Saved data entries
>>>>>

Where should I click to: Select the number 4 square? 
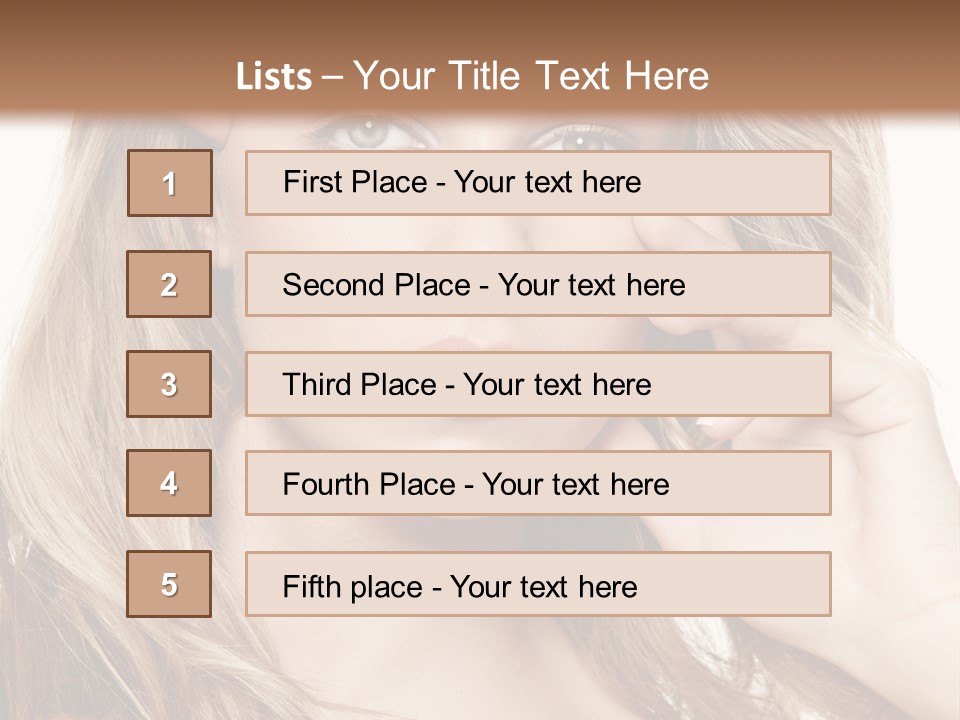[x=169, y=483]
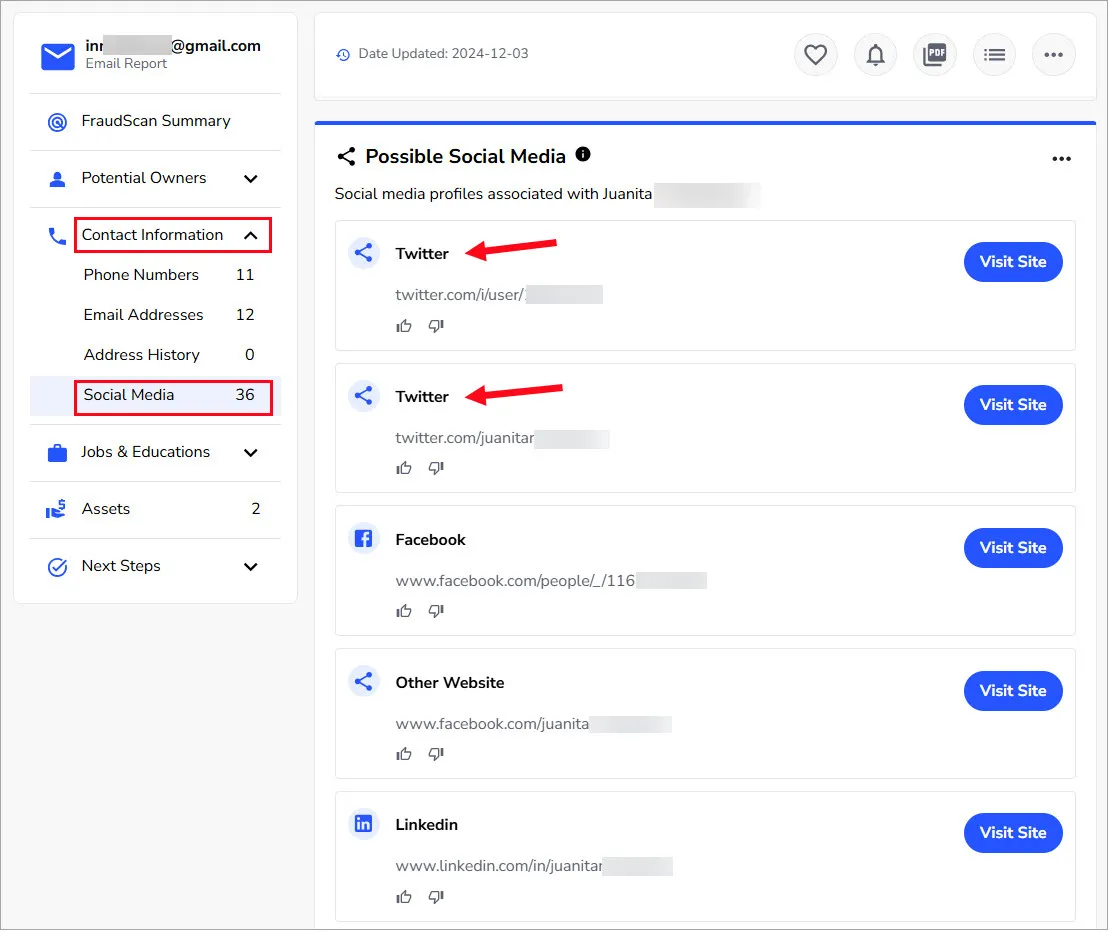Click the Facebook icon on the Facebook result
The height and width of the screenshot is (932, 1110).
(363, 538)
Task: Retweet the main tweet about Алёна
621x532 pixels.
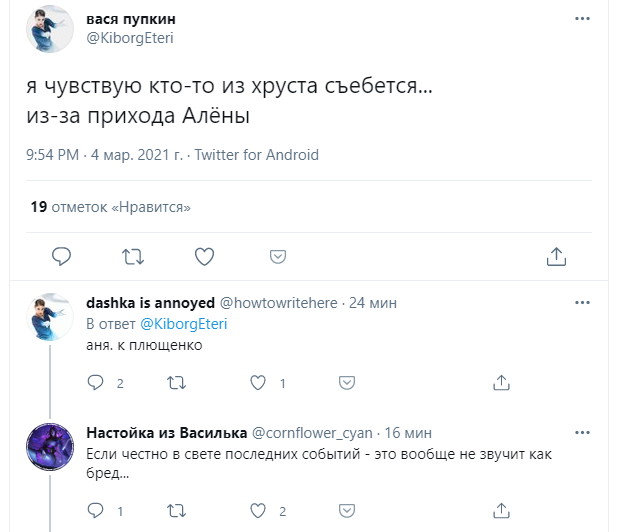Action: click(132, 256)
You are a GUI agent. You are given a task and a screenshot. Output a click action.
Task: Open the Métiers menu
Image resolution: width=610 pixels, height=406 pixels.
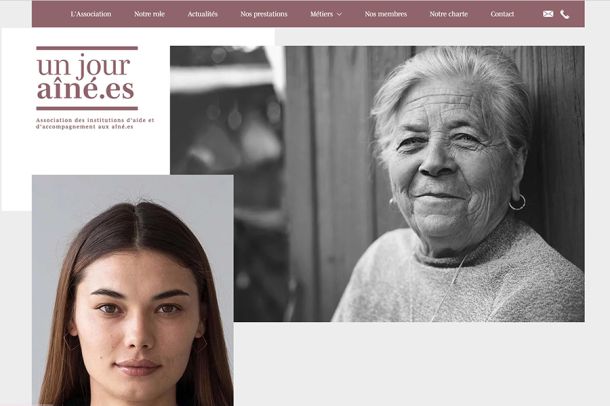click(x=321, y=14)
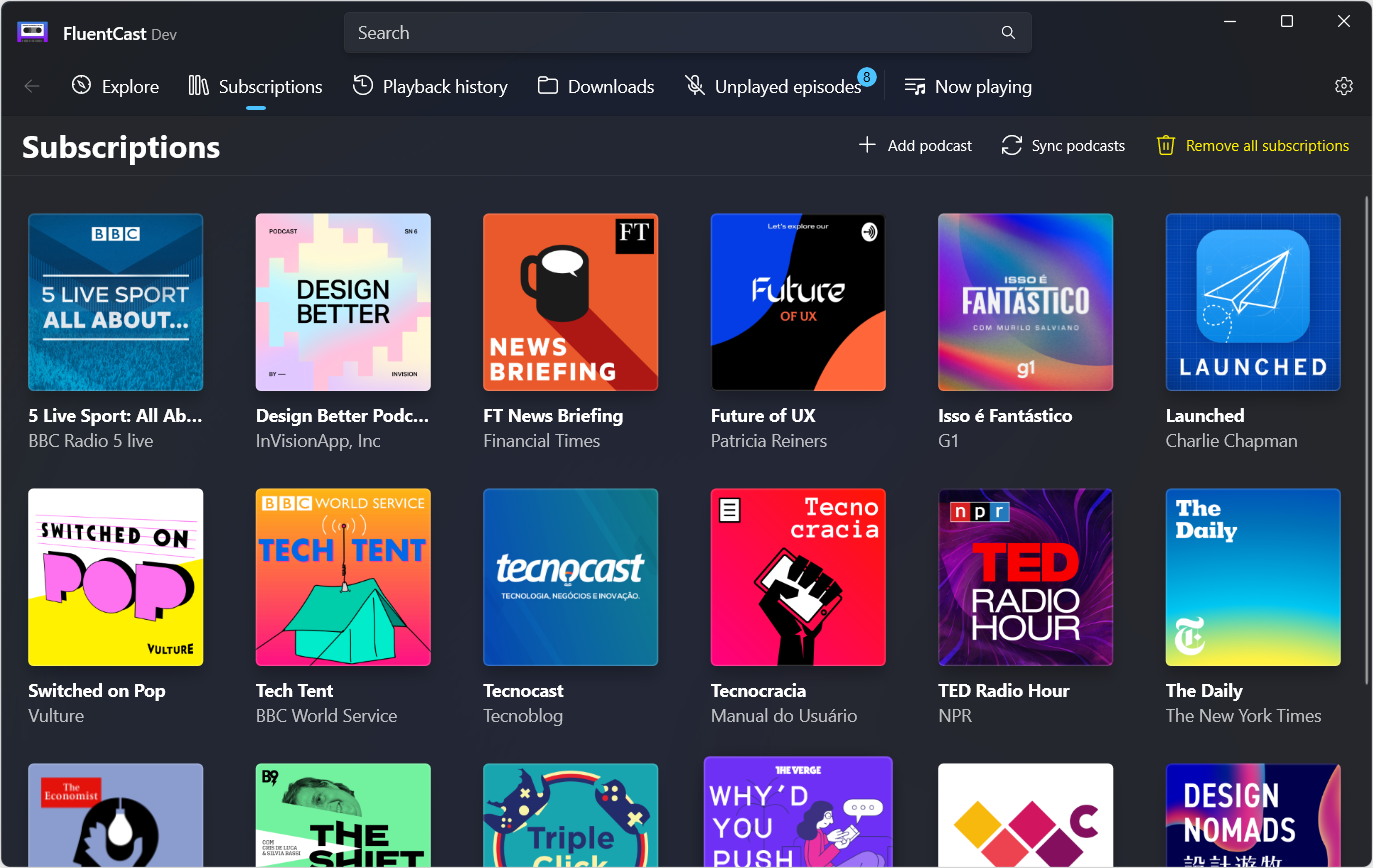Click the Remove all subscriptions trash icon
This screenshot has width=1373, height=868.
coord(1165,145)
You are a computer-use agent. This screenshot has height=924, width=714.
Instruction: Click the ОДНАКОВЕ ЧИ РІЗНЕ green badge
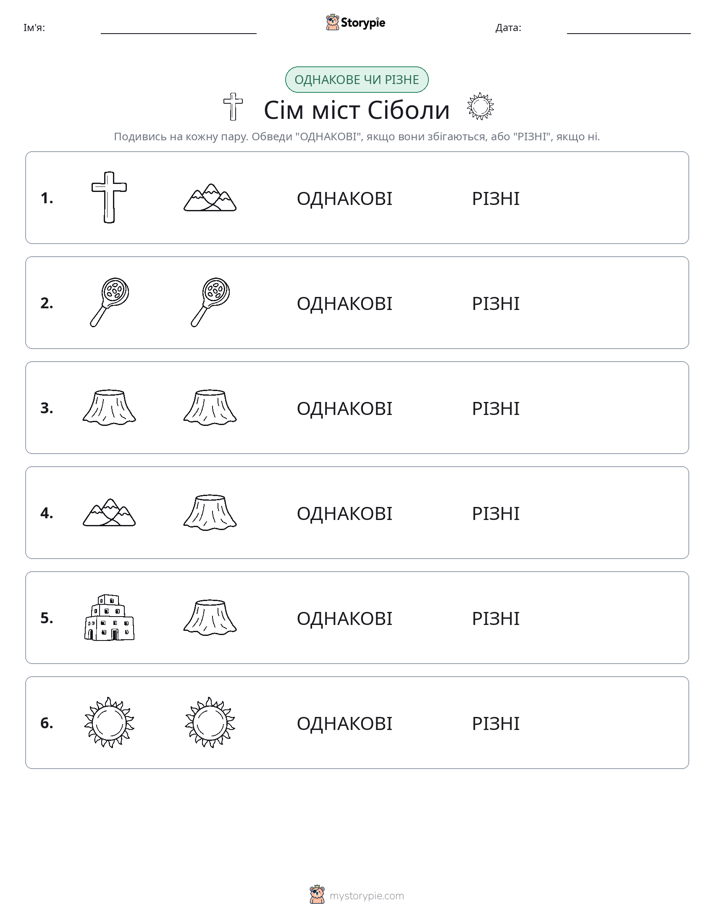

<<<<<

*What to work on*. Working from the line containing "You are a computer-use" to the last line of the data, retype every line exactly, both ends included, and leave out all pictures.

*Reply to the task*.
You are a computer-use agent. This screenshot has height=924, width=714.
Instruction: Click the ОДНАКОВЕ ЧИ РІЗНЕ green badge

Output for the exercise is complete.